» **To do**
Each entry should be written out once more, exactly as given below.

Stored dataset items

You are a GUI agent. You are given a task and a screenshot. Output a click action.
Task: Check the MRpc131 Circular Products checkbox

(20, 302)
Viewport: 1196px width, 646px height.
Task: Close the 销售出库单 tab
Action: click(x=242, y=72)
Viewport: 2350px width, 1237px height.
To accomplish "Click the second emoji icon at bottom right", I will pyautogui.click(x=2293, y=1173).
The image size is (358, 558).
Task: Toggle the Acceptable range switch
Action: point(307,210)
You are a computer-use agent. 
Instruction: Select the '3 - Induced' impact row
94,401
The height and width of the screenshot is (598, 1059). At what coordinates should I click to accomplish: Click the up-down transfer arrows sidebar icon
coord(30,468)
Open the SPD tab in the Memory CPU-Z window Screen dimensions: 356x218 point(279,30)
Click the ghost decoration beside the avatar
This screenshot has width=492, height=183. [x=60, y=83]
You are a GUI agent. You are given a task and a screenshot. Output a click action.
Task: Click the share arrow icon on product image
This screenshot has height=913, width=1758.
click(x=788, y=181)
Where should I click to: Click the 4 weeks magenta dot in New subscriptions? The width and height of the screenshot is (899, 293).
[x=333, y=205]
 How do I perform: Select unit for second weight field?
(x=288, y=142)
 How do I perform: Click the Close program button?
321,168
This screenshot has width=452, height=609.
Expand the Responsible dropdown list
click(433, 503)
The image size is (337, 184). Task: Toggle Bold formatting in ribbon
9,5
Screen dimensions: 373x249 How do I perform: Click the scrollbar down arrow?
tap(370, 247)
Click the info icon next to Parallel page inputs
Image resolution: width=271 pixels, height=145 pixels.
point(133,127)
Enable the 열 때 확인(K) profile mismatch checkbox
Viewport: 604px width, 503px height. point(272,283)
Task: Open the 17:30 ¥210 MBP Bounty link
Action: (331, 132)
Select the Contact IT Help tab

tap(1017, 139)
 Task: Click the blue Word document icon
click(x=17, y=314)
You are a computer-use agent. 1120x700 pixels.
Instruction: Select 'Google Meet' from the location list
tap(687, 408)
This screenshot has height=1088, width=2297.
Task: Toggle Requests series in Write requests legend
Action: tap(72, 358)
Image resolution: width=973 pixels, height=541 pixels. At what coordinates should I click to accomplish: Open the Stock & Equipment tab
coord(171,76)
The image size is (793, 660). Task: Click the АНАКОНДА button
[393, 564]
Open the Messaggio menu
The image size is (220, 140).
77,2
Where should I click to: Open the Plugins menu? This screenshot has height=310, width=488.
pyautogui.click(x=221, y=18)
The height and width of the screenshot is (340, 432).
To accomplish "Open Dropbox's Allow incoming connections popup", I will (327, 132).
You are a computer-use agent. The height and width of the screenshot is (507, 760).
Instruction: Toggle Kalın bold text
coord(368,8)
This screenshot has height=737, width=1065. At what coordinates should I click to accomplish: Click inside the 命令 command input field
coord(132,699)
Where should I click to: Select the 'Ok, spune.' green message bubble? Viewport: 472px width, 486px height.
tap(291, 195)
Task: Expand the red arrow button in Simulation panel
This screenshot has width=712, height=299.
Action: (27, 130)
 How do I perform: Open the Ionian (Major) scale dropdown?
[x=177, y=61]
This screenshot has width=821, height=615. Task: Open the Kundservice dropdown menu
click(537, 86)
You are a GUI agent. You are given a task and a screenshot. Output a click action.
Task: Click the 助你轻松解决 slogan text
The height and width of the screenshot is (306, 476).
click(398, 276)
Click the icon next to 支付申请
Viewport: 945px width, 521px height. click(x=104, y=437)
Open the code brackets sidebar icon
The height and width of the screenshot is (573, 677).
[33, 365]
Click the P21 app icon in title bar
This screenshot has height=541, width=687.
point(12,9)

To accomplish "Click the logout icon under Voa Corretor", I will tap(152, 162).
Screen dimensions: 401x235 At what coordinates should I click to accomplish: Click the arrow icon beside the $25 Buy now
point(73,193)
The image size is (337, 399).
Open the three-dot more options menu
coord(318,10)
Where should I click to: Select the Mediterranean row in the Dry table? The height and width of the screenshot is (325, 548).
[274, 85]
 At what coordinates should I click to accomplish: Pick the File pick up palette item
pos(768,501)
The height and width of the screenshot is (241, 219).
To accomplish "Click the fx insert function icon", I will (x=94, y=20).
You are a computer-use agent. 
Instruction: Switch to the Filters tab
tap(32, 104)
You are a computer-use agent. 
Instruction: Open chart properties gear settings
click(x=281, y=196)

» **Task response**
You are a GUI agent. You are given a task and a screenshot. Output a click action.
Task: Check the MRpc131 Circular Products checkbox

(20, 302)
Viewport: 1196px width, 646px height.
Task: Close the 销售出库单 tab
Action: click(x=242, y=72)
Viewport: 2350px width, 1237px height.
To accomplish "Click the second emoji icon at bottom right", I will pyautogui.click(x=2293, y=1173).
The image size is (358, 558).
Task: Toggle the Acceptable range switch
Action: point(307,210)
You are a computer-use agent. 
Instruction: Select the '3 - Induced' impact row
94,401
The height and width of the screenshot is (598, 1059). At what coordinates should I click to accomplish: Click the up-down transfer arrows sidebar icon
coord(30,468)
Open the SPD tab in the Memory CPU-Z window Screen dimensions: 356x218 point(279,30)
Click the ghost decoration beside the avatar
This screenshot has width=492, height=183. [x=60, y=83]
You are a GUI agent. You are given a task and a screenshot. Output a click action.
Task: Click the share arrow icon on product image
This screenshot has height=913, width=1758.
click(x=788, y=181)
Where should I click to: Click the 4 weeks magenta dot in New subscriptions? The width and height of the screenshot is (899, 293).
[x=333, y=205]
 How do I perform: Select unit for second weight field?
(x=288, y=142)
 How do I perform: Click the Close program button?
321,168
This screenshot has width=452, height=609.
Expand the Responsible dropdown list
click(433, 503)
The image size is (337, 184). Task: Toggle Bold formatting in ribbon
9,5
Screen dimensions: 373x249 How do I perform: Click the scrollbar down arrow?
tap(370, 247)
Click the info icon next to Parallel page inputs
Image resolution: width=271 pixels, height=145 pixels.
point(133,127)
Enable the 열 때 확인(K) profile mismatch checkbox
Viewport: 604px width, 503px height. point(272,283)
Task: Open the 17:30 ¥210 MBP Bounty link
Action: (331, 132)
Select the Contact IT Help tab

tap(1017, 139)
 Task: Click the blue Word document icon
click(x=17, y=314)
You are a computer-use agent. 1120x700 pixels.
Instruction: Select 'Google Meet' from the location list
tap(687, 408)
This screenshot has height=1088, width=2297.
Task: Toggle Requests series in Write requests legend
Action: tap(72, 358)
Image resolution: width=973 pixels, height=541 pixels. At what coordinates should I click to accomplish: Open the Stock & Equipment tab
coord(171,76)
The image size is (793, 660). Task: Click the АНАКОНДА button
[393, 564]
Open the Messaggio menu
The image size is (220, 140).
77,2
Where should I click to: Open the Plugins menu? This screenshot has height=310, width=488.
pyautogui.click(x=221, y=18)
The height and width of the screenshot is (340, 432).
To accomplish "Open Dropbox's Allow incoming connections popup", I will (327, 132).
You are a computer-use agent. The height and width of the screenshot is (507, 760).
Instruction: Toggle Kalın bold text
coord(368,8)
This screenshot has height=737, width=1065. At what coordinates should I click to accomplish: Click inside the 命令 command input field
coord(132,699)
Where should I click to: Select the 'Ok, spune.' green message bubble? Viewport: 472px width, 486px height.
tap(291, 195)
Task: Expand the red arrow button in Simulation panel
This screenshot has width=712, height=299.
Action: (27, 130)
 How do I perform: Open the Ionian (Major) scale dropdown?
[x=177, y=61]
This screenshot has width=821, height=615. Task: Open the Kundservice dropdown menu
click(537, 86)
You are a GUI agent. You are given a task and a screenshot. Output a click action.
Task: Click the 助你轻松解决 slogan text
The height and width of the screenshot is (306, 476).
click(398, 276)
Click the icon next to 支付申请
Viewport: 945px width, 521px height. click(x=104, y=437)
Open the code brackets sidebar icon
The height and width of the screenshot is (573, 677).
[33, 365]
Click the P21 app icon in title bar
This screenshot has height=541, width=687.
point(12,9)

To accomplish "Click the logout icon under Voa Corretor", I will tap(152, 162).
Screen dimensions: 401x235 At what coordinates should I click to accomplish: Click the arrow icon beside the $25 Buy now
point(73,193)
The image size is (337, 399).
Open the three-dot more options menu
coord(318,10)
Where should I click to: Select the Mediterranean row in the Dry table? The height and width of the screenshot is (325, 548).
[274, 85]
 At what coordinates should I click to accomplish: Pick the File pick up palette item
pos(768,501)
The height and width of the screenshot is (241, 219).
To accomplish "Click the fx insert function icon", I will (x=94, y=20).
You are a computer-use agent. 
Instruction: Switch to the Filters tab
tap(32, 104)
You are a computer-use agent. 
Instruction: Open chart properties gear settings
click(x=281, y=196)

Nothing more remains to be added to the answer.